TASK BRIEF — In the passage about reanalysis longwave radiation biases, what total-sky bias does the reanalysis have for the Amazon?

One of the intriguing features is comparing the two active convection regions, the Amazon and Indonesia, where there is reasonably good agreement in CS condition, with less than 5 W m−2 difference. In the total-sky conditions, however, the reanalysis has +20 W m−2 bias for the Amazon, and −20 W m−2 bias for Indonesia. The differences of the two regions are of opposite signs.
The causes for such total-sky differences of opposite sign could be multifactorial as OLR reflects the integral state of the atmosphere. The disagreement in the total-sky condition suggests that the problems are moisture related. In an evaluation of the NCEP global atmospheric moisture budgets produced from a similar GDAS, Trenberth and Guillemot (1995) point out that none of the global analyses produce very reliable moisture budgets. The source of problems is in the large-scale analyzed fields of moisture and divergence, which are in turn related to the parameterization of moist processes in the global model. It is suspected that the moisture-related parameterizations over the Amazon Basin generate excessive cold cloud top and precipitation. OLR is highly correlated with precipitation in the Tropics and the extratropics. In studying the reanalysis precipitation, Higgens et al. (1996) also found a similar bias when compared to the estimate of Xie and Arkin (1996).

Saved data entries
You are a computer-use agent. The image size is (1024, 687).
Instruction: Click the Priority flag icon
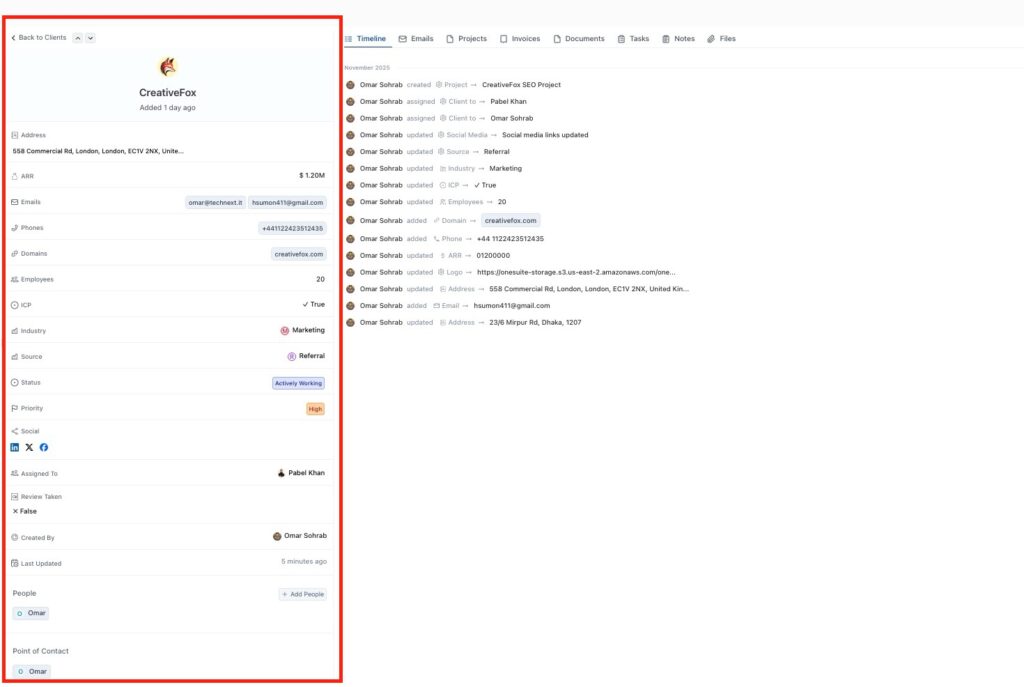(x=14, y=408)
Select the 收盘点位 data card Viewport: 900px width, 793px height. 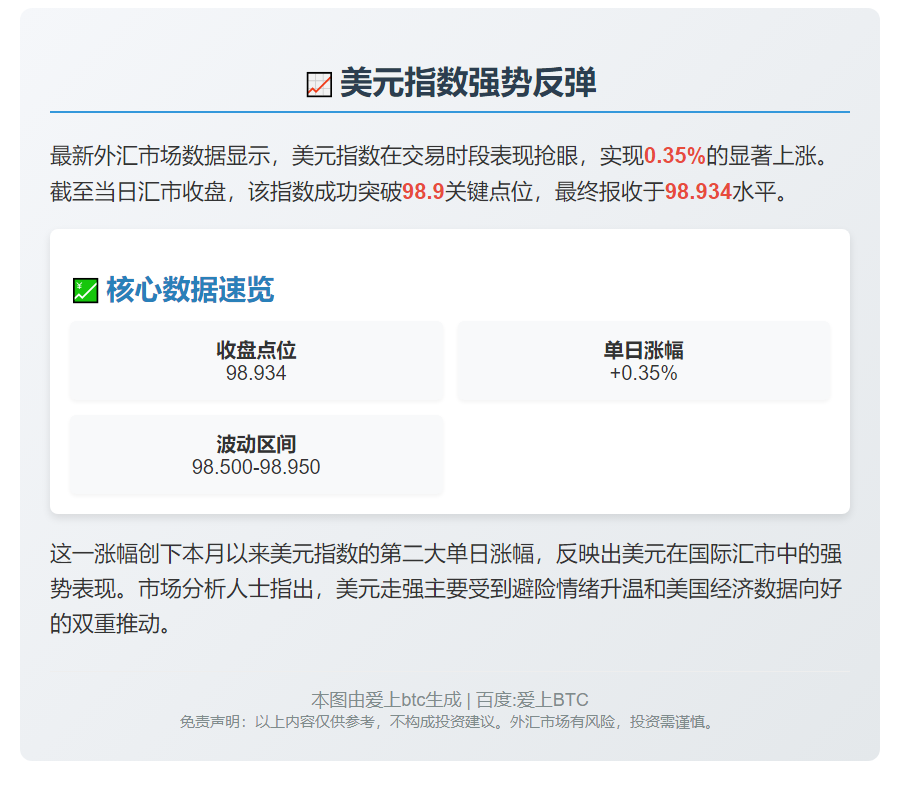point(256,361)
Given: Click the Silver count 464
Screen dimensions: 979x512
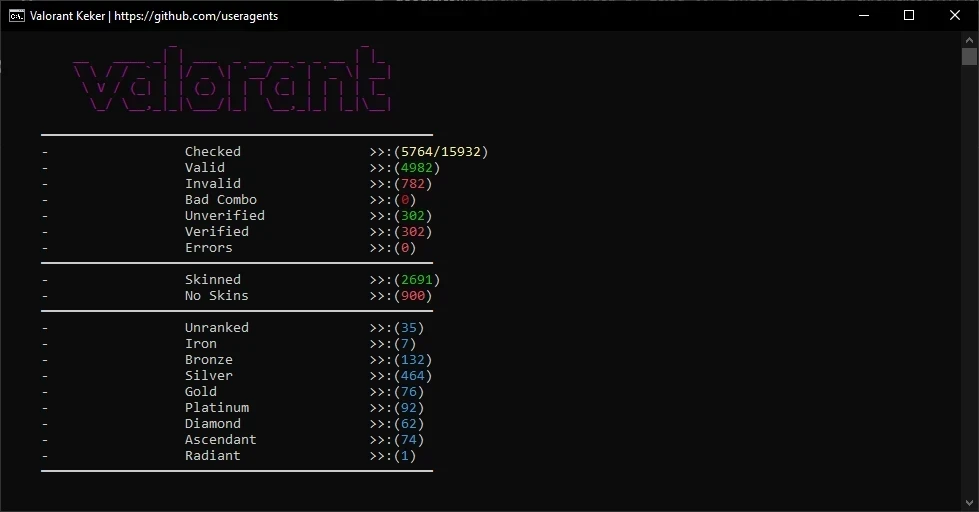Looking at the screenshot, I should [412, 376].
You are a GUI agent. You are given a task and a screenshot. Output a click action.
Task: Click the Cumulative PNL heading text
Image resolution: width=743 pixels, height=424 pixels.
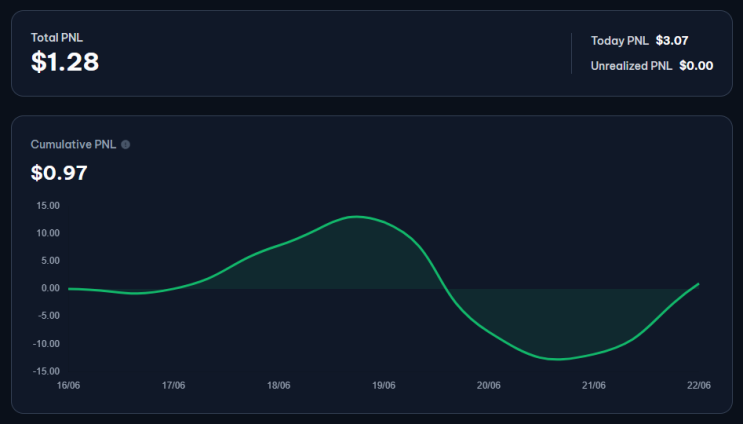point(73,144)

PROBLEM SOLUTION — +20 W m−2